/---

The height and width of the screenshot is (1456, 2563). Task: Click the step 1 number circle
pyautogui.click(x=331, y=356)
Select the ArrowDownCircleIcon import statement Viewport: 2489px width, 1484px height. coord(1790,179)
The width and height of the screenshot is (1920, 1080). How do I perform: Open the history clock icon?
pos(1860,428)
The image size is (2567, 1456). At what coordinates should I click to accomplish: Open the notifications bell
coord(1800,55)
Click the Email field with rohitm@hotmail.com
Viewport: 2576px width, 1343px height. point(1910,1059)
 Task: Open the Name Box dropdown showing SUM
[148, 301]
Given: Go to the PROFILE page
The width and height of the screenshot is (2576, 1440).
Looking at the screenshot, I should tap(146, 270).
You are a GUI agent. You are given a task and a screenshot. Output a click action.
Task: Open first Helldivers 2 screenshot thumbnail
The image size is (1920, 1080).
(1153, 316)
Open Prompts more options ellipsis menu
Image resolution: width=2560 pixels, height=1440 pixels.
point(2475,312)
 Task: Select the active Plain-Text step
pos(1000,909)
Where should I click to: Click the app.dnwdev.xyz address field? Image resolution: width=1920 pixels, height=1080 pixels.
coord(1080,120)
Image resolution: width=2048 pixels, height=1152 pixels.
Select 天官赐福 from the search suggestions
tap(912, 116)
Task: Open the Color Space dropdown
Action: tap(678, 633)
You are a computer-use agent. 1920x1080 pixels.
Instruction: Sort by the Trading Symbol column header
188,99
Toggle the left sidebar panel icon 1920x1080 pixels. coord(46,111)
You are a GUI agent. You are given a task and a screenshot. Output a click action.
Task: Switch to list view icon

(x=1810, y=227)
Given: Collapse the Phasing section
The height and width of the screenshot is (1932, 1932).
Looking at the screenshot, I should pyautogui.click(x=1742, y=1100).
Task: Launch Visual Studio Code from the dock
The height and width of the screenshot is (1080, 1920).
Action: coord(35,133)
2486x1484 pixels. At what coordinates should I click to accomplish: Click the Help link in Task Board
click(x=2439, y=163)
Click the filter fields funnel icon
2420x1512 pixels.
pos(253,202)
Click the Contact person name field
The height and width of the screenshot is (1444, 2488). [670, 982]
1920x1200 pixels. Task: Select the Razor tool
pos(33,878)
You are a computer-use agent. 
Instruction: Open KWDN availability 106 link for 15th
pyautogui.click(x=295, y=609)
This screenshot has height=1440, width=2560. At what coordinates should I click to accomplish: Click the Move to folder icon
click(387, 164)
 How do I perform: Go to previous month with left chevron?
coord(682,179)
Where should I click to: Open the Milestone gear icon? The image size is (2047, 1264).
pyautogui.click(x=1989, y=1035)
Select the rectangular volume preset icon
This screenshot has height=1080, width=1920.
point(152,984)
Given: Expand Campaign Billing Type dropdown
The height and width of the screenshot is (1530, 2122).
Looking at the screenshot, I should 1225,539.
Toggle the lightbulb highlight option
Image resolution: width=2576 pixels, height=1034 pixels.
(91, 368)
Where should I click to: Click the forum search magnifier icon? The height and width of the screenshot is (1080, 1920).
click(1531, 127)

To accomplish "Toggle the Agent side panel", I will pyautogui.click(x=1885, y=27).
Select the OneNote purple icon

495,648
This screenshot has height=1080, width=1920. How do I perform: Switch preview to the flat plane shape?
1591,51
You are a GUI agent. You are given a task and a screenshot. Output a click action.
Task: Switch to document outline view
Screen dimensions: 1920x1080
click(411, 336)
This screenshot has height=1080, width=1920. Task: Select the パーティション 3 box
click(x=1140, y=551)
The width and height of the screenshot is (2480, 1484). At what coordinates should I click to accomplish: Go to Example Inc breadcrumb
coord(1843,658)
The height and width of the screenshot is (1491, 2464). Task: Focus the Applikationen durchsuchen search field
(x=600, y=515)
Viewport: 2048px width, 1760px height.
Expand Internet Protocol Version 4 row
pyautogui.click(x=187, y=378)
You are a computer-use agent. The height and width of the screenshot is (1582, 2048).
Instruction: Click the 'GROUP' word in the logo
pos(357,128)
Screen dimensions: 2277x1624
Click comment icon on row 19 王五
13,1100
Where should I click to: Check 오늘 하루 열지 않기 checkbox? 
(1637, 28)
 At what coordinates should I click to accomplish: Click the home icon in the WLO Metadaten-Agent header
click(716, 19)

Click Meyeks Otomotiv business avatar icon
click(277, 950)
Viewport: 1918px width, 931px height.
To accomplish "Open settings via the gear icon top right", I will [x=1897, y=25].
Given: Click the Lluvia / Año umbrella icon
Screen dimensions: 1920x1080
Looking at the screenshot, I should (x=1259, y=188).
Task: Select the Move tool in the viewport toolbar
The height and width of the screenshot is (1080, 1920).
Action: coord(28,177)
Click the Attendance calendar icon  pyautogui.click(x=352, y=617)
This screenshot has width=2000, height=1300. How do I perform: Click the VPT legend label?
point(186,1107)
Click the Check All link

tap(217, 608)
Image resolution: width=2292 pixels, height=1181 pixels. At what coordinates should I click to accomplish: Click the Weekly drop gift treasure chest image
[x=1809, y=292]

\---

Problem:
In the entries above, which lines hold the string "computer"? Report all of them.

Reply:
You are a computer-use agent. 1920x1080 pixels.
You are a computer-use agent. 
You are a computer-use agent. The height and width of the screenshot is (1582, 2048).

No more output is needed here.